Text section -

----

Madison Investment Market Update – 25 May 2017
Summary of key points
Equity market valuations have improved in the USA, Australia and Europe as bond yields declined and long term earnings per share growth improved.
China is taking steps to carefully rein in its credit growth without triggering too sharp a reduction in growth.
In Australia the RBA left its short-term official rate unchanged at the record low of 1.5% p.a. again while the Federal Government Budget tacitly envisages larger deficits for longer.
The new bank levy contained in the Budget will have little if any adverse effect on bank profits and shareholder returns as they pass on the costs to borrowers and depositors.
In our mainstream scenario we are assuming that the ten year Australian bond yield will rise from the current 2.5% p.a. to around 3.3% p.a. This provides a buffer of safety in our forecasts.
Our valuation work combined with an assessment of the momentum and qualitative factors indicates that it is still appropriate to hold a neutral or benchmark allocation to Australian and International equities and an underweight to Property and Fixed Interest.

----

Data under study -
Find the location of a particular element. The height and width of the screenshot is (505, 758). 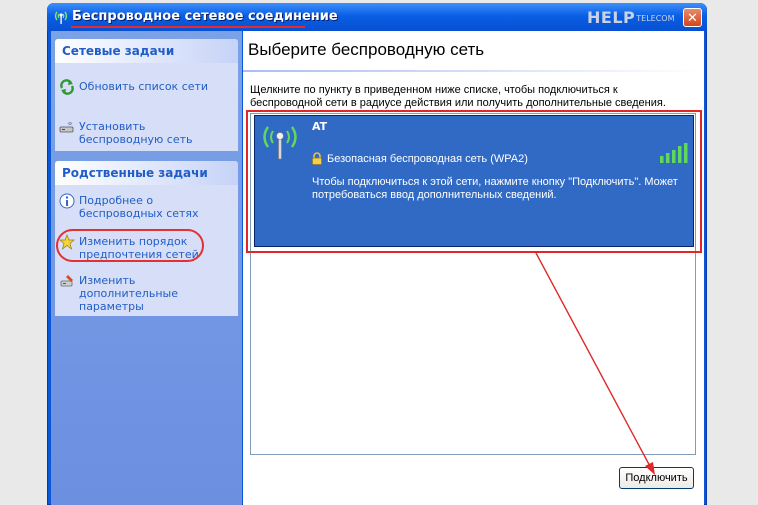

wireless-setup-icon is located at coordinates (66, 128).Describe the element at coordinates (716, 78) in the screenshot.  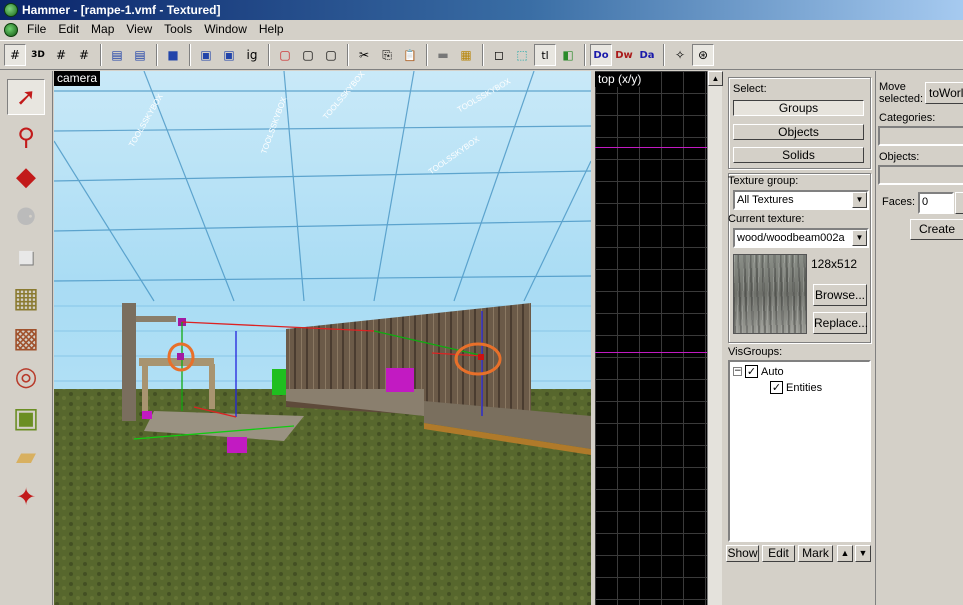
I see `scroll-up-icon: ▲` at that location.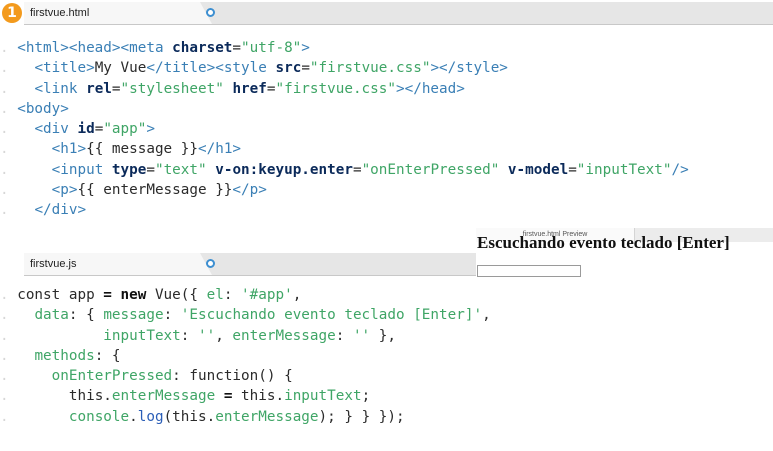  What do you see at coordinates (99, 88) in the screenshot?
I see `code-token: rel` at bounding box center [99, 88].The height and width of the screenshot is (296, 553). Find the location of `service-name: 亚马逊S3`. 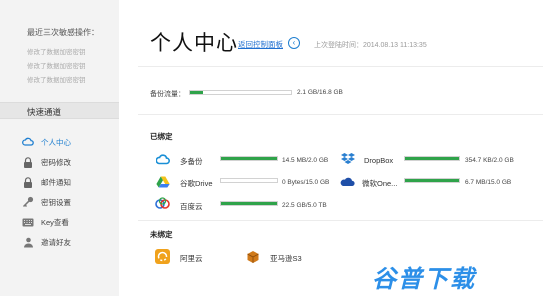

----

Work to complete -
(1) In the market update, why does the new bank levy in the Budget have little if any adverse effect on bank profits and shareholder returns? Answer in one to three sentences.
(2) In the market update, at what level did the RBA leave its short-term official rate?

Answers per task -
(1) The banks will pass the cost of the levy on to their borrowers and depositors.

(2) At the record low of 1.5% p.a.